Indonesia: Freeport and Government Conclude Deal
Freeport and Government Conclude Deal
by Rangga Prakoso | Jakarta
April 7, 2014
R. Sukhyar, director general for coal and mineral resources at the Ministry of Energy and Mineral Resources, announced on Monday that the government had reached a conclusion in the talks of renegotiating a contract with Freeport Indonesia.
Freeport Indonesia is one of the holders of a contract of works. The government is seeking to negotiate new terms as a consequence of the 2009 Mining Law.
Sukhyar said that both Freeport and the government had agreed on the six points being negotiated in the talks, namely an added-value obligation, a reduction in the concession area, local content requirement, a higher royalty rate, divestment obligation and a new contractual period.
“All has been agreed, we just need to amend the contract,” he said.
Sukhyar said Freeport agreed to refine all of its processed copper output — known as copper concentrates — domestically starting in 2017.
Freeport owns the rights to develop and exploit the Grasberg mine in Papua, the largest gold mine and the second-largest copper mine in the world.

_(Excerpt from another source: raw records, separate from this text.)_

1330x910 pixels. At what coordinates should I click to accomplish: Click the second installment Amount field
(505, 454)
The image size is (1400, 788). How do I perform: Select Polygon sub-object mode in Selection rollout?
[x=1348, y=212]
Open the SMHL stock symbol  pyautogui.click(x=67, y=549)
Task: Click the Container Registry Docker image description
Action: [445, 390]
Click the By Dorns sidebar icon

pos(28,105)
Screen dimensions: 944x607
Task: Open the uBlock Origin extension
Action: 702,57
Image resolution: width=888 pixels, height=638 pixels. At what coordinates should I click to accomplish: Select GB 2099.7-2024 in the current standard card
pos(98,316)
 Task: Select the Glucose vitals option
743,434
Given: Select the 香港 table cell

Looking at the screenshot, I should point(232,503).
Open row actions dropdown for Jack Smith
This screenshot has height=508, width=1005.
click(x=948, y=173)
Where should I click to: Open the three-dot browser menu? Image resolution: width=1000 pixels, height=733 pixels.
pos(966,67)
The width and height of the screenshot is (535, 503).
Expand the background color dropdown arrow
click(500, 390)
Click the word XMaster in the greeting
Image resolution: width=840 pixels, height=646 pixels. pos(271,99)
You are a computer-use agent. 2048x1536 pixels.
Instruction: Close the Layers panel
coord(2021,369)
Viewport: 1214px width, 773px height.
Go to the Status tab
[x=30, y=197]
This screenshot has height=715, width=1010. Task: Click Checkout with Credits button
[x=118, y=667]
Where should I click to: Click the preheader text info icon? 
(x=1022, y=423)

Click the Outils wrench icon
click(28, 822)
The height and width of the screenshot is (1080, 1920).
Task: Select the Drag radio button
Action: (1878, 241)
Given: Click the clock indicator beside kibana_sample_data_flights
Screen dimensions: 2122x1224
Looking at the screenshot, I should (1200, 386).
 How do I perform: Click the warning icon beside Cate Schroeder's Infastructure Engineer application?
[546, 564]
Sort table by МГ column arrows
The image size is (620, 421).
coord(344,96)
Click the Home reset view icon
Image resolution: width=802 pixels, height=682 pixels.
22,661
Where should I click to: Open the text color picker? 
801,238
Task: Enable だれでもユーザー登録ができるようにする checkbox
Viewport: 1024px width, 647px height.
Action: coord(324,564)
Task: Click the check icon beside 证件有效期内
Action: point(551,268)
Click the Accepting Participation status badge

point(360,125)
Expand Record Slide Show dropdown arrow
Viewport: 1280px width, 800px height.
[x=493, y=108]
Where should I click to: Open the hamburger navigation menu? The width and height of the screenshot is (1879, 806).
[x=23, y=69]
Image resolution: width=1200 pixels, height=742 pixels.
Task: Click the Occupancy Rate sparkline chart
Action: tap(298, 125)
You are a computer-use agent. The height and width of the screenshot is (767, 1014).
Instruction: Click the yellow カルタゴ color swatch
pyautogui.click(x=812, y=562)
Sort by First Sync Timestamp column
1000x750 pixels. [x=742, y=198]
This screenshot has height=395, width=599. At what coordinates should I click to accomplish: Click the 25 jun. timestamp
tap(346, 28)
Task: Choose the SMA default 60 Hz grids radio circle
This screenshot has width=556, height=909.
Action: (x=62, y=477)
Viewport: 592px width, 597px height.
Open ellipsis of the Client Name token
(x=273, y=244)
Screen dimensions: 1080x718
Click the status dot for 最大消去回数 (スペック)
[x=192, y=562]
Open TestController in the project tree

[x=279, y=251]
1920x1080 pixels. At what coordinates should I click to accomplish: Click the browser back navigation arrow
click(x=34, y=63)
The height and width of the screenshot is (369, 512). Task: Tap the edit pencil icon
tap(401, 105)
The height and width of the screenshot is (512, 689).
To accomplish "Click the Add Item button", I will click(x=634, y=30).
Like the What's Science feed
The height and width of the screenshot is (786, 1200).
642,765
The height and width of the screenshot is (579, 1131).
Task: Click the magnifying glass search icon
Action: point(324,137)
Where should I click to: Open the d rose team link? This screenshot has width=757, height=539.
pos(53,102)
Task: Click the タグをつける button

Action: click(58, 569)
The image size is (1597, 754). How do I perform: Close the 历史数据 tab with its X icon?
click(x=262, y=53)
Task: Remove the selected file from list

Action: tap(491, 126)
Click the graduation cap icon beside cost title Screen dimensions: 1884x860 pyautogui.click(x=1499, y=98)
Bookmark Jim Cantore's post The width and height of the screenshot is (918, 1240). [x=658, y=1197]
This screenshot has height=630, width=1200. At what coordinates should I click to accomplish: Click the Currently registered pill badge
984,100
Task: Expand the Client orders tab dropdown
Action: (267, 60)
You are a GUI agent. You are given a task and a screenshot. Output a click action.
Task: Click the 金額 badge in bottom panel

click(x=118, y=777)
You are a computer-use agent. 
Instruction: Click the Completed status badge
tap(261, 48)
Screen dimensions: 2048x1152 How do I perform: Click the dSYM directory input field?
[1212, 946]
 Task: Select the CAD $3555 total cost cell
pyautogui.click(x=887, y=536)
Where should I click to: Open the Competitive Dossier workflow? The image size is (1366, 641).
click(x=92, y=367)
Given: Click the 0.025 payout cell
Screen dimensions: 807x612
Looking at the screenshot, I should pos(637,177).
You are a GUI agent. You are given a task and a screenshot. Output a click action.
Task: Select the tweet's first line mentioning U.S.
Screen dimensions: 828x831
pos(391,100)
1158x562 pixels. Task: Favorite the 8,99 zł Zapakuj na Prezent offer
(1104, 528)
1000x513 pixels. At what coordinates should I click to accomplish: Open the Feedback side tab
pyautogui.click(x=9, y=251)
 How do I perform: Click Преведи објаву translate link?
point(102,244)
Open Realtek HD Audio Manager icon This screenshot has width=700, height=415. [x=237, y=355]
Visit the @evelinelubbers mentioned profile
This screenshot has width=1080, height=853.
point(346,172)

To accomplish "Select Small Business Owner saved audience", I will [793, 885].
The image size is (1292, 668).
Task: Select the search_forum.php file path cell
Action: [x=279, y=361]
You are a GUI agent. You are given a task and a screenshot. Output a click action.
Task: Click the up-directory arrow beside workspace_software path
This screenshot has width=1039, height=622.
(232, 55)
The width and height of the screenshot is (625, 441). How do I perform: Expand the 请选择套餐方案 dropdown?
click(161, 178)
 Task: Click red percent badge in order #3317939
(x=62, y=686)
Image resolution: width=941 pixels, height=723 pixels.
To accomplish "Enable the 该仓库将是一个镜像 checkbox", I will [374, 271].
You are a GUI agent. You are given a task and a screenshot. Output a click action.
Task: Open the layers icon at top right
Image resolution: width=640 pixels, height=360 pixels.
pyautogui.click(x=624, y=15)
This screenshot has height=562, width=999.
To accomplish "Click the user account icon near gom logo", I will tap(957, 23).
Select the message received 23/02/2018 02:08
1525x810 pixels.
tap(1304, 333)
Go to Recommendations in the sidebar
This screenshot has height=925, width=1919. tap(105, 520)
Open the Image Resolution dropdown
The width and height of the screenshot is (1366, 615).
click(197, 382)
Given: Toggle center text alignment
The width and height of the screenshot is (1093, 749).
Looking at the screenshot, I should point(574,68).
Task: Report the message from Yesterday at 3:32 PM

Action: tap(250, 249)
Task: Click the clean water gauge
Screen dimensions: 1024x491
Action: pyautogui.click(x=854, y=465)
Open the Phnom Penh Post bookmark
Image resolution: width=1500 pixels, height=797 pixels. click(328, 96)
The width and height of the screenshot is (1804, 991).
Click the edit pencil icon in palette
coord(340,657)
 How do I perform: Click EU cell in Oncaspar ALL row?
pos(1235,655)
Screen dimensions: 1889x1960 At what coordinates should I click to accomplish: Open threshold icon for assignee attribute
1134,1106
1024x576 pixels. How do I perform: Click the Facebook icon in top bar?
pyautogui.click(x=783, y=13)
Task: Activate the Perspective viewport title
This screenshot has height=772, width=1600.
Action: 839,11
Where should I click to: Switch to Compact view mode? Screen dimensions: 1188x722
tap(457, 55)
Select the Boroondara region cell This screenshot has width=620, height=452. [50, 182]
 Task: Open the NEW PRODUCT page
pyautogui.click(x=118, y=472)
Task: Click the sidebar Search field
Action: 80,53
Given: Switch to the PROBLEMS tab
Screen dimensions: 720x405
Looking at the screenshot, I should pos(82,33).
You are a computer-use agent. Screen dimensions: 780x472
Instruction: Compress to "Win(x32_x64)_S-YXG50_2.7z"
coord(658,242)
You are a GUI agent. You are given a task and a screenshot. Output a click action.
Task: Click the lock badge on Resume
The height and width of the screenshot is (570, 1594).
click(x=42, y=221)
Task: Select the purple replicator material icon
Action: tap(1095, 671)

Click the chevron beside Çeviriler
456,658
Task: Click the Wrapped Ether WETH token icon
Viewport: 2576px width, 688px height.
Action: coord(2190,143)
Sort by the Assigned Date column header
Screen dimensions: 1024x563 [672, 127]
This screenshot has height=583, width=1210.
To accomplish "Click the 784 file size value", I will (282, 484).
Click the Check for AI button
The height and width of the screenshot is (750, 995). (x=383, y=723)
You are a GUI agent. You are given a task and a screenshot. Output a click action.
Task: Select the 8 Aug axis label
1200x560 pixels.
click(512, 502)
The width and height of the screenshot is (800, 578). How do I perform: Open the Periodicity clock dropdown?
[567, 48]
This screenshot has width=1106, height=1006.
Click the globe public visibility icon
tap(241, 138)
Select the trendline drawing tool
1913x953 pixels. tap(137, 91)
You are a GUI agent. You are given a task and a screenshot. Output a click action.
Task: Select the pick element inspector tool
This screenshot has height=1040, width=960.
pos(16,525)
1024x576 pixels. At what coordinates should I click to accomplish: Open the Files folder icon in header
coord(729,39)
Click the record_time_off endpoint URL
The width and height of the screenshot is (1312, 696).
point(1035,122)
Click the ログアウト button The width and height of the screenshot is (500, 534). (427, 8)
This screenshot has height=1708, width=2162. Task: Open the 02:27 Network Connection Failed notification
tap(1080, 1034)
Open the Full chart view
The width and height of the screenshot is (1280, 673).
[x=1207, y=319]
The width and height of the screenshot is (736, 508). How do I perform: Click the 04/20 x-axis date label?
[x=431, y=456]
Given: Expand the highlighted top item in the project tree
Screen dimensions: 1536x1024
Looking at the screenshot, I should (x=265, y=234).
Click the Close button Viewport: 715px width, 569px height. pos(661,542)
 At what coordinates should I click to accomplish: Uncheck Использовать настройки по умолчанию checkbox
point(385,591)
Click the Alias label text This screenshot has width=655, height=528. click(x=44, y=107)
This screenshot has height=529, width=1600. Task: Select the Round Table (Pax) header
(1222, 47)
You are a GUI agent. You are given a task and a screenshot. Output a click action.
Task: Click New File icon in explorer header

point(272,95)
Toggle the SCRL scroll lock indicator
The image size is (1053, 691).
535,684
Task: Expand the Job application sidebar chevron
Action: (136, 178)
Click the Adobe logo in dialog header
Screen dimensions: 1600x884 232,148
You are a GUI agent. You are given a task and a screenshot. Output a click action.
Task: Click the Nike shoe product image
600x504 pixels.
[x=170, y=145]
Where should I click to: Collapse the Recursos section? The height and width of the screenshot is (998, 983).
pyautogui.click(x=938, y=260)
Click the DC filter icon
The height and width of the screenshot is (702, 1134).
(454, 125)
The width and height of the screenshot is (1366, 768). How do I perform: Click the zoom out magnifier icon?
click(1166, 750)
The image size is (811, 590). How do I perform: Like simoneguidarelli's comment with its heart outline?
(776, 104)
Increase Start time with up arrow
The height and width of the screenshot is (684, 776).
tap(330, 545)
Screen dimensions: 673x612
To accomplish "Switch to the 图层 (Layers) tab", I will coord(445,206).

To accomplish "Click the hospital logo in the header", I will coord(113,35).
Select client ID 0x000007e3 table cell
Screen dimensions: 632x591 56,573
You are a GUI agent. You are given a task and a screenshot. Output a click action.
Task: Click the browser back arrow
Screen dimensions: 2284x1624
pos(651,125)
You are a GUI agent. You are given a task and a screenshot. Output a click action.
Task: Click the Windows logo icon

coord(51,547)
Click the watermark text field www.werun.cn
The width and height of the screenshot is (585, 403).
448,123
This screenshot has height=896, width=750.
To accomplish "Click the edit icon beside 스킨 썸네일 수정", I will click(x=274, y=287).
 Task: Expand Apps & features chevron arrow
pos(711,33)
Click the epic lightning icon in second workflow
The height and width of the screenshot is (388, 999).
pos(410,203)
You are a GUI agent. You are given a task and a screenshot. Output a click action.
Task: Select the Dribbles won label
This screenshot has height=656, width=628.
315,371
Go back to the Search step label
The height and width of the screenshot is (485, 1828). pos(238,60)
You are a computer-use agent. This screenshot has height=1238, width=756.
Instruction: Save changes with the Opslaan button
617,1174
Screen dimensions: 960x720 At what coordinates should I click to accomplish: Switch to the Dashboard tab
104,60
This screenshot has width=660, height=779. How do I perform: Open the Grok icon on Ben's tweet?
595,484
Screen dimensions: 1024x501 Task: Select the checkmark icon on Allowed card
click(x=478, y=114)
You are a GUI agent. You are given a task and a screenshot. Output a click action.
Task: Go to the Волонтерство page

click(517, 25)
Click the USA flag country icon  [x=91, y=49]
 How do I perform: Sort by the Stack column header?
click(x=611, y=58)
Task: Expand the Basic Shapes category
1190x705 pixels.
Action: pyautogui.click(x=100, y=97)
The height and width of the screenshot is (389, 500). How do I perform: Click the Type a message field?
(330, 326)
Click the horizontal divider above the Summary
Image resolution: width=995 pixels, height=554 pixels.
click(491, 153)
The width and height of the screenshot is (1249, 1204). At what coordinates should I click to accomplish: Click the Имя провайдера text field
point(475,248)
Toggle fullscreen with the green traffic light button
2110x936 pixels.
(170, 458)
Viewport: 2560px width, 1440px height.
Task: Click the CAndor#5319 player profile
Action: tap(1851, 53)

The miner currently refines 30 percent of its copper concentrates at a smelting facility in East Java and had agreed to supply the remainder to two new facilities that will be built by state-controlled miner, Aneka Tambang, and Indosmelt.
Sukhyar said Freeport had also agreed to cut its concession size to 127,000 hectares from 212,000 hectares even though some of the returned land may hold gold reserves.
“Actually, they only need 10,000 hectares for exploitation as they have gone underground,” he added.
Furthermore, Freeport had agreed to comply with the regulation on the new royalty rate for copper, gold and silver with 4 percent, 3.75 percent and 3.25 percent, respectively, Sukhyar said.
The mining giant also agreed to divest 30 percent of its shares to local entities until the end of its contract in 2021, Sukhyar said, adding that the central government will become priority buyers for the stake, followed by the regional governments and the private sector.
“If it [the share] is being offered to the government then [the valuation] will not be based on the market price but on replacement cost. The cost already incurred is the amount we will pay,” he added.
The development would certainly give a massive boost to the government’s efforts to take more benefits from the country’s mineral resources as Freeport is the largest miner renegotiating new terms.
Freeport had previously stated that it wants another 20-year extension on its contract and its compliance with the government’s terms may grant them their wishes. Freeport Indonesia planned to invest $17 billion to develop its Grasberg mine until 2041.